-- GEKOZEN FRAGMENT --

↓↓↓

|
binnenkort mondeling literatuur. heb ff een samenvatting gemaakt met stromingen. iemand nog aanvullingen/opmerkingen?
Middeleeuwen 500-1500
De mensen richten zich op het bestaan na de dood.
Memento mori was de leus. (=Gedenk te sterven)
Kunstenaars waren anonieme makers van een kunstvorm waarin de verheerlijking van God vaak centraal stond.
Theocentrische levenshouding
Voorhoofse romans (Karelromans) (1100-1200)
Karel de Grote is vooral de volmaakte ridder, dapper, edelmoedig, trouw aan zijn gegeven woord en godvruchtig. Strijd en brute kracht zijn vaak het onderwerp: de strijd tegen de niet-christelijke Moren in Spanje, de strijd van Karel tegen zijn ontrouwe leenmannen, de strijd van de leenmannen onderling. Maar ook oprechte, in onze ogen soms wat naïeve, vroomheid is een kenmerk van de Karelromans. De vrouw speelt in de Karelromans geen belangrijke/ondergeschikte rol.
Hoofse romans (13e eeuw)
Britse of Arthurromans
De ideale ridder is in de Arthurromans hoofs tegenover de vrouw. Het doel van de avonturen en heldendaden is ofwel het vinden van de graal (de schaal die bij het Laatste Avondmaal door Christus gebruikt was en die ergens in Brittannië terechtgekomen was) ofwel het verwerven van de uitverkoren Vrouw.
Oosterse ridderroman
Door de kruistochten zijn veel verhalen uit het oosten in West-Europa bekend geworden. In deze oosterse romans zijn de ridders niet alleen maar heldhaftig. Het hoofdmotief is de liefde geworden, zoals in de roman van Floris ende Blanchefloer.
We treffen motieven aan als: van het heidendom bekeerd worden tot het christendom. Er is - veelal in tegenstelling tot ander werk uit de middeleeuwen - beslist sprake van een respect voor andere levensovertuigingen dan de christelijke. Wel zien we dat er sprake is van de bekering tot het christendom.

↑↑↑

-- VERZAMELD MATERIAAL --
↓↓↓

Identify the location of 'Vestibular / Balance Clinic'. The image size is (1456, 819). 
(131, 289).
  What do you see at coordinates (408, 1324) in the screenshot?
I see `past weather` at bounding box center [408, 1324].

↑↑↑

-- JOUW OPDRACHT --
Typ uit de samenvatting over middeleeuwse literatuur alles vanaf "Britse of Arthurromans" tot en met "bekering tot het christendom." letter voor letter over. Het materiaal staat los van de samenvatting over middeleeuwse literatuur.

-- DE OPLOSSING --
Britse of Arthurromans
De ideale ridder is in de Arthurromans hoofs tegenover de vrouw. Het doel van de avonturen en heldendaden is ofwel het vinden van de graal (de schaal die bij het Laatste Avondmaal door Christus gebruikt was en die ergens in Brittannië terechtgekomen was) ofwel het verwerven van de uitverkoren Vrouw.
Oosterse ridderroman
Door de kruistochten zijn veel verhalen uit het oosten in West-Europa bekend geworden. In deze oosterse romans zijn de ridders niet alleen maar heldhaftig. Het hoofdmotief is de liefde geworden, zoals in de roman van Floris ende Blanchefloer.
We treffen motieven aan als: van het heidendom bekeerd worden tot het christendom. Er is - veelal in tegenstelling tot ander werk uit de middeleeuwen - beslist sprake van een respect voor andere levensovertuigingen dan de christelijke. Wel zien we dat er sprake is van de bekering tot het christendom.